英語の「ruin」は「壊す」「台無しにする」という強い言葉ですが、この曲ではその強さが恋愛の中毒性を表しています。軽い未練ではなく、相手の存在が生活全体を乱すほど大きい。その過剰さが、サビのキャッチーさと結びついています。
歌詞を和訳として追うだけでなく、語り手の視点に注目すると、この曲はかなり人間くさい恋愛ソングとして響いてきます。
チャート実績が示す、Zara Larssonらしいポップの強さ
「Ruin My Life」は、UKシングルチャートで最高9位を記録しました。Zara Larssonは「Lush Life」「Never Forget You」「Ain’t My Fault」などで知られていますが、この曲はその中でも、恋愛の暗い感情をかなりストレートにポップへ変換した1曲です。
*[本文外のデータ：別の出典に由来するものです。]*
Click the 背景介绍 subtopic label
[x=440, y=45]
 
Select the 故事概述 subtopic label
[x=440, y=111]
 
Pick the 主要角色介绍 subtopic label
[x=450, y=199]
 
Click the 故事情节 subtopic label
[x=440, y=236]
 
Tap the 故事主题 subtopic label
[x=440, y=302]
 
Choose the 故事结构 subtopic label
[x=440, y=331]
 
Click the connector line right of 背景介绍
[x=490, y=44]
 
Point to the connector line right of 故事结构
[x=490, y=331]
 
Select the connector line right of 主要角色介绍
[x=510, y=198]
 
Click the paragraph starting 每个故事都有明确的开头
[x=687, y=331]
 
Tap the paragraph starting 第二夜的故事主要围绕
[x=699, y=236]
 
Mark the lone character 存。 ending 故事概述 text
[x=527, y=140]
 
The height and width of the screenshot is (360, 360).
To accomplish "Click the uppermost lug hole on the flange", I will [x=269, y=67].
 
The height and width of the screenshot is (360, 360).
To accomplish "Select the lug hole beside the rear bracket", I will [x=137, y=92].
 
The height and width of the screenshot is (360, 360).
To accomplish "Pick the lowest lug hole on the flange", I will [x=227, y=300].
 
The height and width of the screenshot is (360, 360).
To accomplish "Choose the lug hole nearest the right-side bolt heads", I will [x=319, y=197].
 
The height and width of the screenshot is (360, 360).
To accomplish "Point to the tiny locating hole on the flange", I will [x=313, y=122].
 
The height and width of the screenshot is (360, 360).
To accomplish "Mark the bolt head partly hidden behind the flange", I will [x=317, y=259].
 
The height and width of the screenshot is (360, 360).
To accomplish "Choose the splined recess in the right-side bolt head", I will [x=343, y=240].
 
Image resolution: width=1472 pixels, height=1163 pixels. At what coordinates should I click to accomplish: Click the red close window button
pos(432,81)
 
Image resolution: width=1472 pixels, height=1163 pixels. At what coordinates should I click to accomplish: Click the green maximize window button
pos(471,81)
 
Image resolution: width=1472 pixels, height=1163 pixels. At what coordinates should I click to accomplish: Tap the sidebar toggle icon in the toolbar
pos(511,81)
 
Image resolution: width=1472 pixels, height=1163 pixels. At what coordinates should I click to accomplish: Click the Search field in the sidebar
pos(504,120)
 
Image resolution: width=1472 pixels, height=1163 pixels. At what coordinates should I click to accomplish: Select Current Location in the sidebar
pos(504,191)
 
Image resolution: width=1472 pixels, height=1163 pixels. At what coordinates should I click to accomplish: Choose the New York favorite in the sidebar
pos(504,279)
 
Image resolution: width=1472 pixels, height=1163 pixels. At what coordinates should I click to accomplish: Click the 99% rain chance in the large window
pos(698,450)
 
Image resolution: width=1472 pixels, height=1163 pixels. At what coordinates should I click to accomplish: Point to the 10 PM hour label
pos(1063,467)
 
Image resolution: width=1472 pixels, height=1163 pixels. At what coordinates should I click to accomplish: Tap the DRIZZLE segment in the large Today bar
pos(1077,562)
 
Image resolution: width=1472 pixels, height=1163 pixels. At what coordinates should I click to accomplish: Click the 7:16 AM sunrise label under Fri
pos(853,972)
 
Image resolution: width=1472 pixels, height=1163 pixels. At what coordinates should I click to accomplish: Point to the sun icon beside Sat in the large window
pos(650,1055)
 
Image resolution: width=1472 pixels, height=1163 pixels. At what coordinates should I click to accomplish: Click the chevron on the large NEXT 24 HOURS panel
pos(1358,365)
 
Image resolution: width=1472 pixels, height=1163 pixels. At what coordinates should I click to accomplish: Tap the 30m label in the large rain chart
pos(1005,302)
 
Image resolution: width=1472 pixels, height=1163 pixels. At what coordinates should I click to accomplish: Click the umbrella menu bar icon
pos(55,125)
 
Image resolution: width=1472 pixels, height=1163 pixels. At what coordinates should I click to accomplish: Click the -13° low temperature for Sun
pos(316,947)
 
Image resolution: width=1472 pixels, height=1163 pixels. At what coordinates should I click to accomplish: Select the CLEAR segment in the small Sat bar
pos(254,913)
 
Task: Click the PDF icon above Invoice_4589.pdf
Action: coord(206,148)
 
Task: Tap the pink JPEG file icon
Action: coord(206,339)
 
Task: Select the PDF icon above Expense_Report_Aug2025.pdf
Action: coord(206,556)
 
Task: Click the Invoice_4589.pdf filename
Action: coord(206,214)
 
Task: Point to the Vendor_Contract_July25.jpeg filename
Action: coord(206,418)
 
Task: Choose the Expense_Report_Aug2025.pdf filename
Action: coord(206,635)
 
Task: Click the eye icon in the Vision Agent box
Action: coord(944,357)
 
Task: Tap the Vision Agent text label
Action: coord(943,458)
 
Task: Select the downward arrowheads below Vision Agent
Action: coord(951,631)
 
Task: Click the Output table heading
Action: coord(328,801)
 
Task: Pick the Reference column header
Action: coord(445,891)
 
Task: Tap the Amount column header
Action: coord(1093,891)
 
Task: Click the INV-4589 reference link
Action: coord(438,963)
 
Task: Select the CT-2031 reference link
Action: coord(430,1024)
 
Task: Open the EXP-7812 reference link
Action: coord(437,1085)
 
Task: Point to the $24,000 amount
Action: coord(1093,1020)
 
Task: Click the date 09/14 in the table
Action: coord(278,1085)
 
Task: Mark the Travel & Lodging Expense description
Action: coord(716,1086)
Zara Larssonの強みは、声の明るさと曲の感情が必ずしも同じ方向を向いていないところにあります。
明るく歌える。
でも、歌っている内容は少し危うい。
そのズレがあるから、単なる失恋ソングではなく、聴いたあとに少し引っかかる曲になります。
今あらためて聴くと、2010年代後半のグロッシーなポップの質感と、恋愛の不安定さを隠さない歌詞がきれいに重なっています。派手なヒット曲としてだけでなく、Zara Larssonの“強い声で弱さを歌う”魅力がよく出た曲です。
どんな人に刺さる曲か
「Ruin My Life」は、明るいポップソングとして気軽に聴ける一方で、歌詞を追うとかなり重たい感情が見えてきます。
特に刺さりやすいのは、次のような人です。
- 忘れたい相手をなかなか忘れられない人
- 明るい曲調の中に切なさがある洋楽が好きな人
- Zara Larssonの力強いボーカルを楽しみたい人
- 恋愛のきれいごとではない部分を描いた曲が好きな人
- ファッション性のあるポップMVを見たい人
MVまで見ると、この曲の印象はさらに濃くなります。部屋、衣装、カメラ目線、混乱した動き。そのすべてが、恋に振り回されながらも自分を失いきらないZara Larssonの存在感につながっています。
「Ruin My Life」は、危ない恋を美化しきる曲ではなく、その危うさをポップの形で正面から見せる曲です。聴き終えたあとに残るのは、甘さだけではなく、もう戻らない方がいいと分かっているのに振り返ってしまう、あの少し苦い余韻です。